Aug 15, 2006 (Dow Jones Newswires)
Bolivia has fallen behind on the timetable for its planned renationalization of its oil and natural-gas industry, showing how difficult an undertaking the recently announced takeover is going to be and underscoring the limits to the resource nationalism that has erupted across Latin America.
President Evo Morales nationalized the sector on May 1, sending army troops to seize installations owned by private companies in order to give state energy company Yacimientos Petroliferos Fiscales Bolivianos, or YPFB, majority control of the industry. But little has happened since then in the landlocked Andean country, which has South America's second-biggest gas reserves but little expertise and almost no money.
Bolivia's Energy Ministry recently acknowledged that YPFB lacks the money to take control of the industry's facilities, such as refineries and pipelines. It said the company has asked the central bank for a $180 million credit line to help it carry out the takeover.
"This is not going to be an easy process for Bolivia. They lack the resources, expertise, capital, and markets to run their industry entirely on their own," said David Mares, a professor of political science at the University of California at San Diego.
The early hiccups in the nationalization process are another reminder of the difficulty faced by developing nations that have turned to state intervention in a bid to capitalize on higher energy prices. Countries such as Venezuela, Ecuador and Bolivia have claimed a greater share of energy resources for the state, but have so far failed to boost output or find significant new reserves. Venezuela's oil output has fallen steadily during the past few years.
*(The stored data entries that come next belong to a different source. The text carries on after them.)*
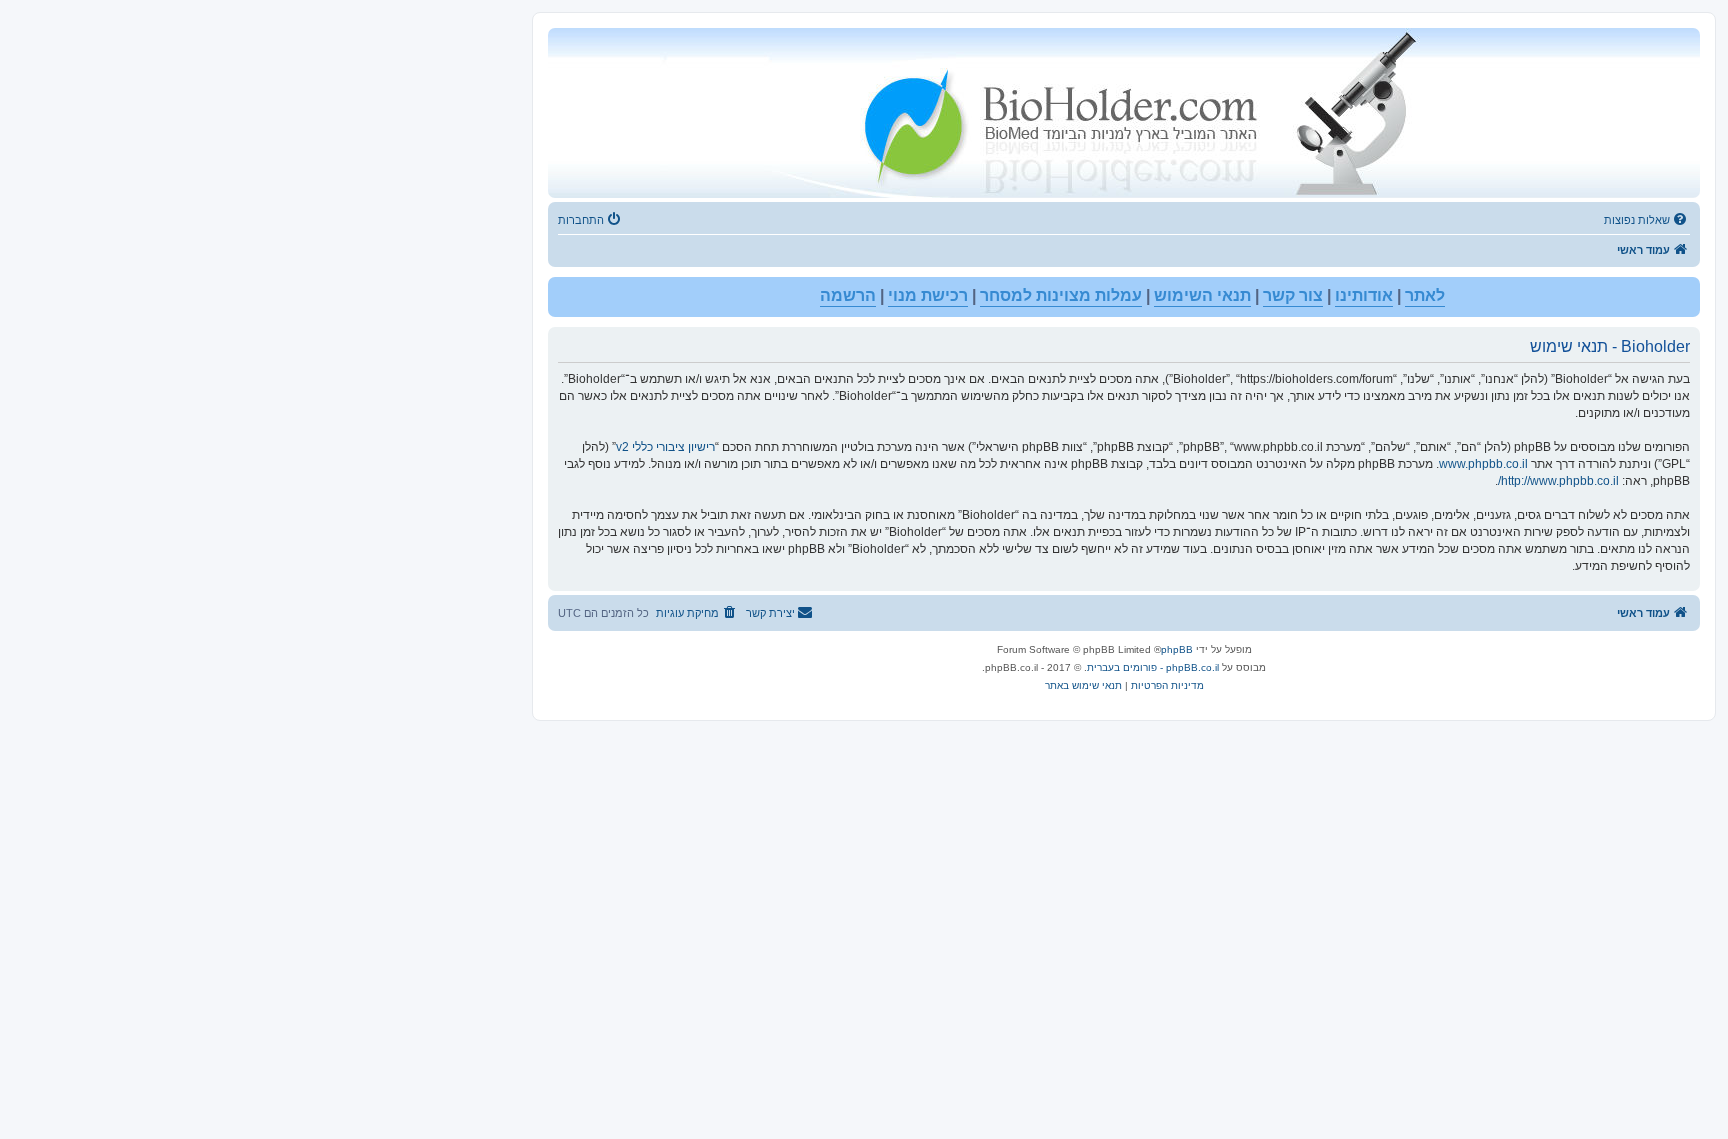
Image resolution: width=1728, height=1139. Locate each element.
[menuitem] (1647, 220)
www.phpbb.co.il (1483, 464)
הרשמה (848, 295)
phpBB (1177, 649)
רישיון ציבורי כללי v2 (665, 447)
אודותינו (1364, 295)
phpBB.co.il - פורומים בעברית (1153, 667)
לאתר (1425, 295)
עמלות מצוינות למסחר (1061, 295)
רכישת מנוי (928, 295)
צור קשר (1293, 295)
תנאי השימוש (1202, 295)
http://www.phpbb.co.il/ (1558, 481)
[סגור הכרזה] (564, 293)
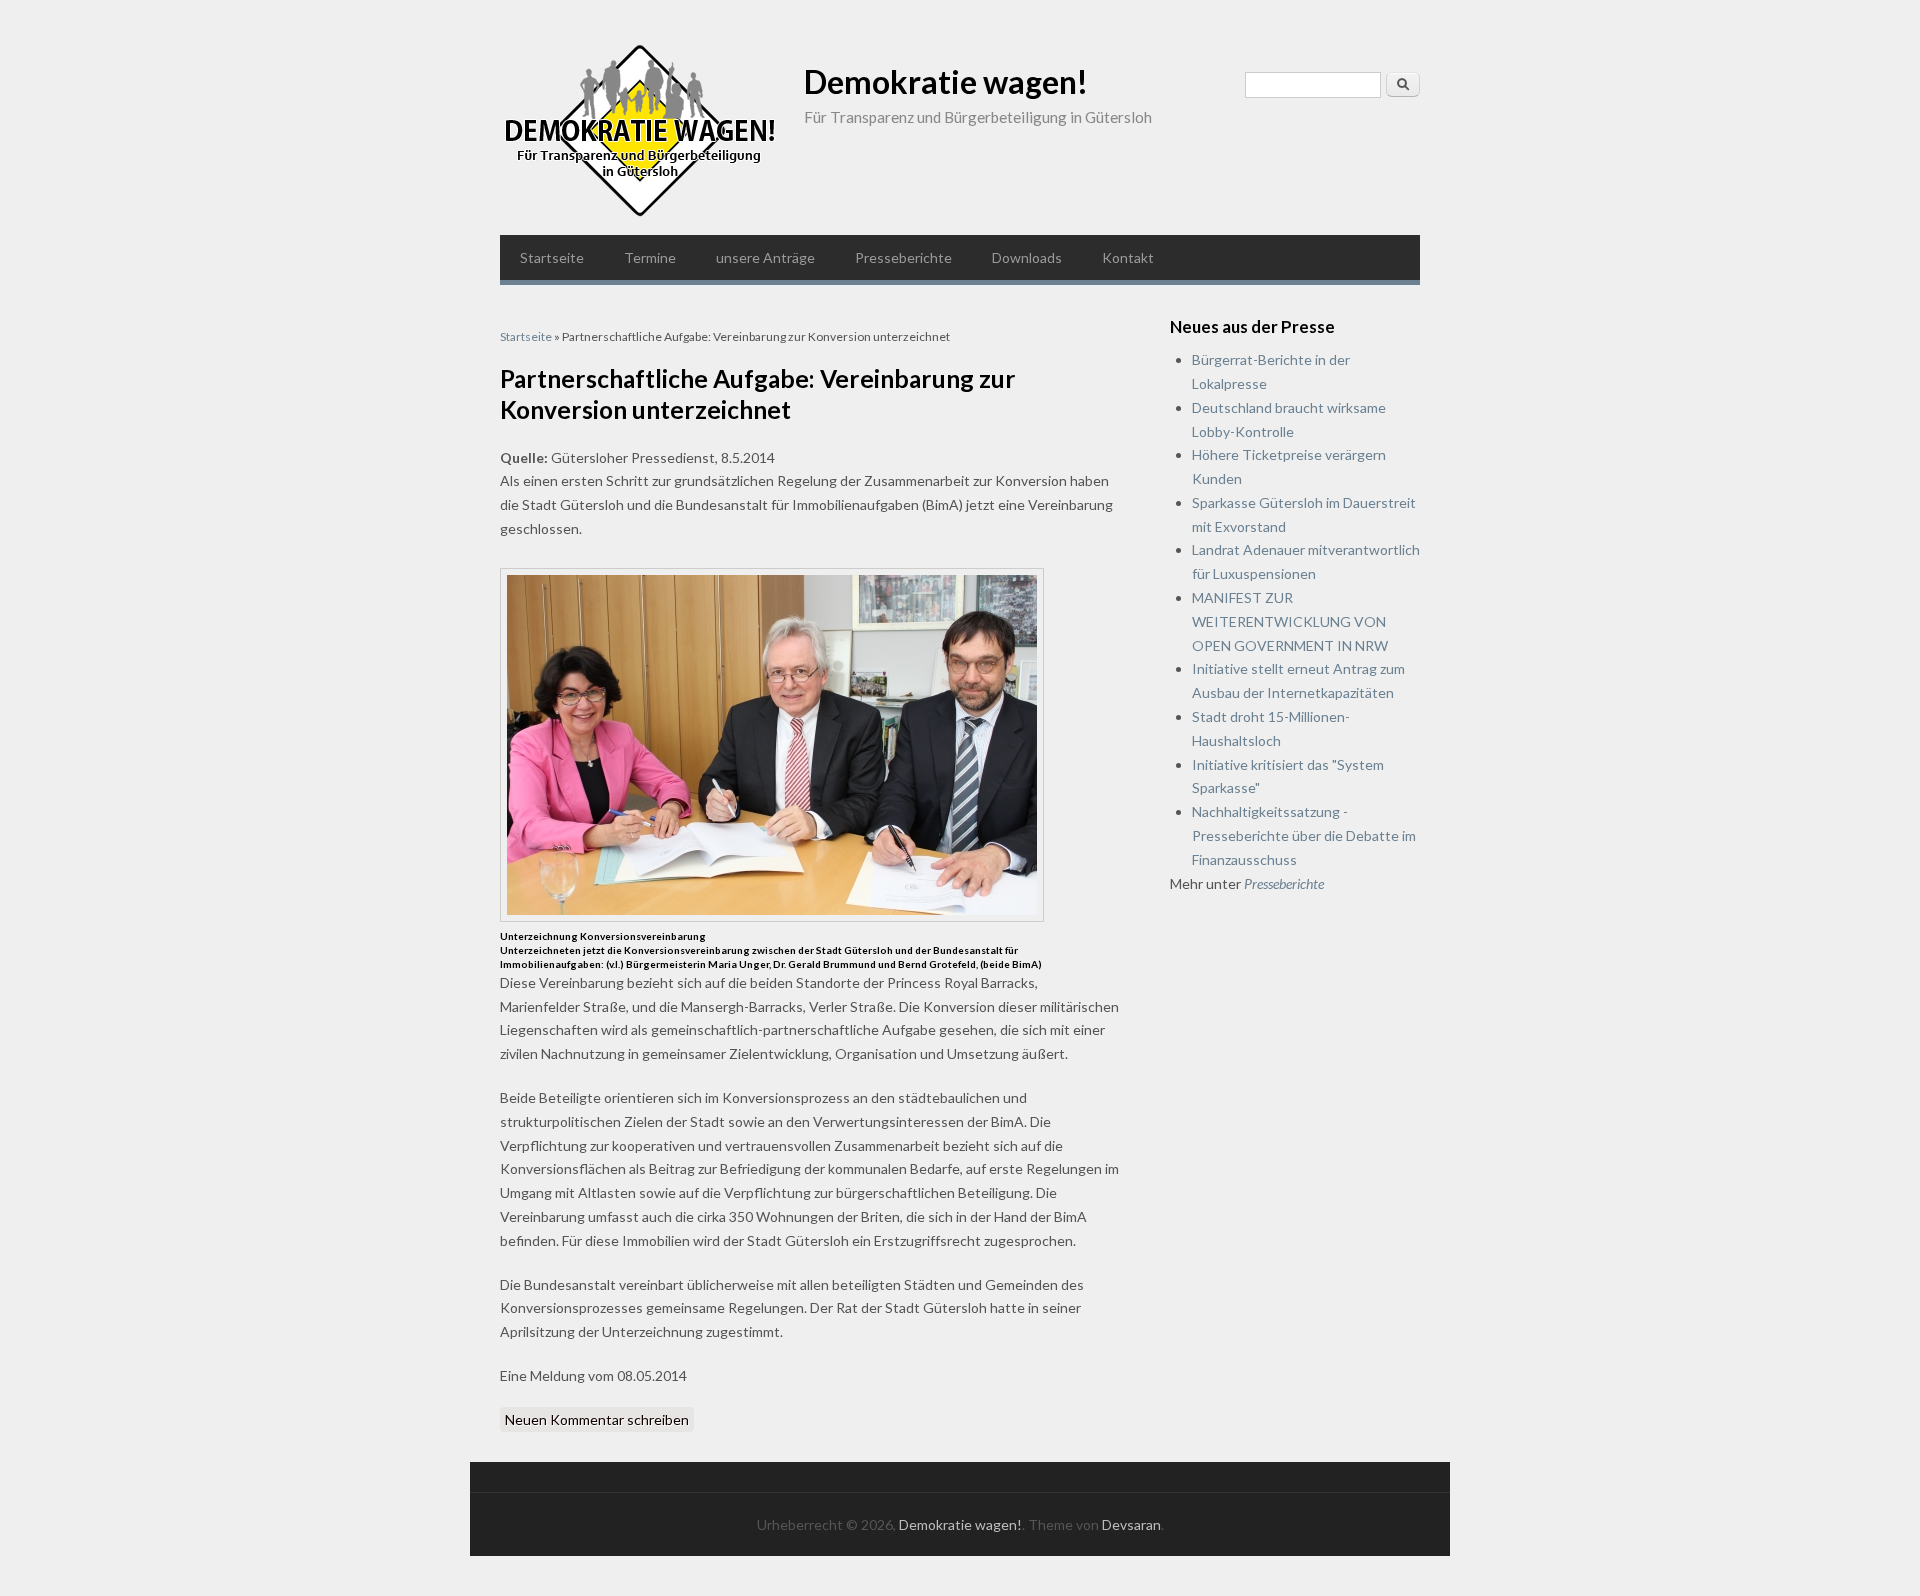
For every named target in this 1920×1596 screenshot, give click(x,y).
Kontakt (1128, 257)
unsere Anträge (765, 257)
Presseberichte (903, 257)
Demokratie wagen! (946, 81)
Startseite (552, 257)
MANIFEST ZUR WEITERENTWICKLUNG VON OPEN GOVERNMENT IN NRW (1290, 621)
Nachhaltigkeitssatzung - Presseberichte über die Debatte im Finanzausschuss (1304, 835)
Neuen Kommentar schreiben (597, 1419)
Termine (650, 257)
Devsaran (1131, 1524)
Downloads (1027, 257)
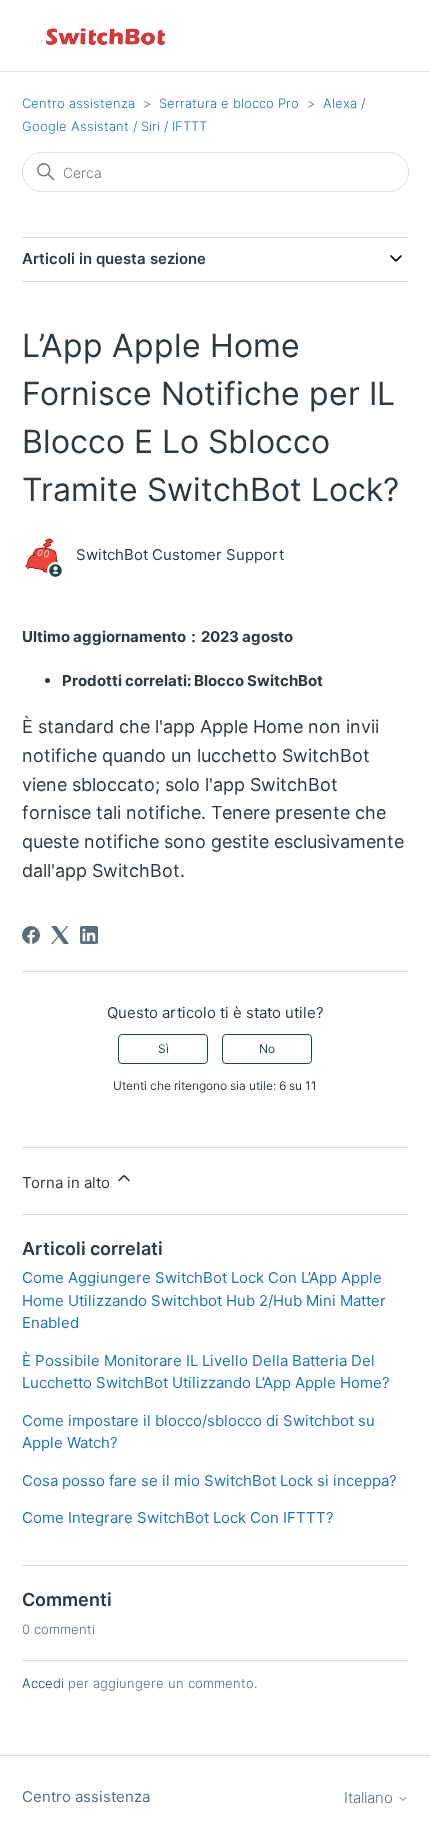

Bolivia is in an especially tough spot because the impoverished country has so little money to invest. The country has periodically run its own energy industry, only to allow in private companies as reserves fall. This most recent nationalization was the third in the past 100 years.
Brazilian state oil company Petroleo Brasileiro SA, or Petrobras, is the largest investor in Bolivia's energy sector. Others include Spain's Repsol YPF, France's Total SA and British gas-and-oil producer BG Group PLC.
Most analysts agree that Bolivia will need to strike some sort of deal with private companies to continue to rely on their expertise in years while it gradually hands over more operating control to YPFB, a company that had only a few hundred employees and little expertise at the time the nationalization.
"This could be a chance for clever companies to help YPFB try to get back on their feet, and help themselves stay involved in Bolivia's energy sector," said Rob Cordray, an analyst at PFC Energy, an oil consultancy in Houston. Mr. Cordray said he considers it a positive sign that Bolivia is admitting that the country needed money.
Bolivia's nationalization still allows for a role by the private sector. But the government in La Paz wants to give YPFB at least 51% control of facilities and companies operating in the industry and a greater share of the revenue from the fields. The country is also trying to negotiate a higher price for gas that it sells to Brazil, its biggest client.
Analysts say the Morales administration will likely achieve its basic aims of getting more revenue from its gas industry by claiming a greater share of production for the state and charging Brazil a higher price. But Bolivia isn't holding all the cards: Private investment in its energy industry has plummeted during the past five years. And Brazil is developing its own natural-gas reserves, meaning it could walk away from Bolivian supplies in a few years if the price climbs too high.